Today the residents of Washington, DC, were able to come out of their homes and to walk around their neighborhoods to assess the damage from Hurricane Irene. In a survey of every ward of the city, there instances were trees had fallen directly onto the homes of several residents.
A large tree fell on the home Ramona Velasquez of 732 Quincy Street, NW. Velasquez, works for the Marriot Hotel, was asleep when the giant tree came down on her home. “I was shaken awake and saw everything was broken. Mrs. Rosa said the emergency response was wonderful. She said it took 5 seconds for someone to respond to her call. The Hurricane Irene damage to the Velasquez home is a good example of bad things can to nice people. The crashing of the tree into her home was a random indication of the violence and destruction that came in the wake of the hurricane.
The scene of trees and power lines down was repeated again and again across the city. A Pepco truck worked beside the Howard Plaza Towers East building as workmen attempted to restore power lines. A power line lay on the ground in the parking lot of the McDonald’s on Georgia Avenue and Barry Place, NW. Pepco alerted residents to avoid touching downed power lines. Call Pepco and report where the line has fallen. 32,000 customers in the city were without power.

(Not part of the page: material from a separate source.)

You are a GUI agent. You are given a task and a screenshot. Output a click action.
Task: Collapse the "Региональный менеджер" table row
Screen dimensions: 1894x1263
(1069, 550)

Mayor Vincent Gray continued to travel throughout the city to meet with residents and to survey the damage. He was scheduled to make appearances at residences in Ward 1, 4, 5, 6, 7, and 8 before arriving promptly for a press conference at the Kennedy Recreation Center in NW at 4pm. Gray express relief that no residents of the District were killed in the storm.

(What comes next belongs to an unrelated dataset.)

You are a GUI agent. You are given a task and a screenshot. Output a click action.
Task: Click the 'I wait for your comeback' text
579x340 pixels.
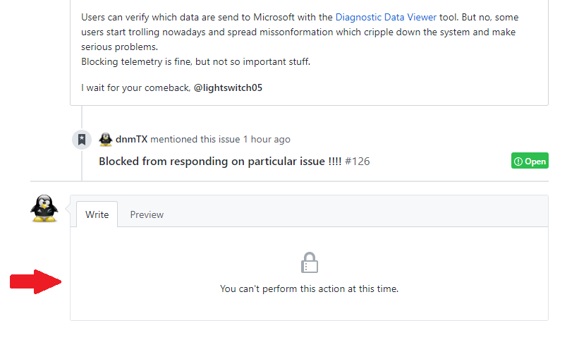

The granddaughter of Mrs. Velasquez held her grandmother and expressed thanks that she was not killed in the crash. When asked about the people who said the storm was not that bad, the granddaughter looked at the giant tree that had collapsed her grandmother’s home and said, “People who say the storm was not that bad are greedy and selfish and they think only of themselves. Because they were not hurt or killed in the storm then they think it was not that bad. It was bad for the people who have lost their homes or are dead,” she said.
Mayor Gray said that he feels the actions he took to protect the citizens of the district were right. “You can never do too much to save human lives,” the mayor said. The major criticism was the closing of the Martin Luther King, Jr., dedication; however, with airports closed in major cities up and down the East Coast and with train and bus service cancelled, it was clear that the threat of injury or death in coming to the city in the midst of a hurricane was a risk the mayor would not take.
As the sun came out late Sunday afternoon, people who could not leave the city Saturday still made a pilgrimage to the King memorial. As Park Rangers directed traffic thousands of people still made the trip to see the memorial even though the official dedication will be postponed until late September or October. The ground was still wet and soggy in places at the King Memorial. The bright sunshine made it hard to believe the harsh winds and heavy rains that covered the memorial 24 hours earlier. Dr. King’s statute majestically towered over the crowd as if to say the storm had passed and all was well for now.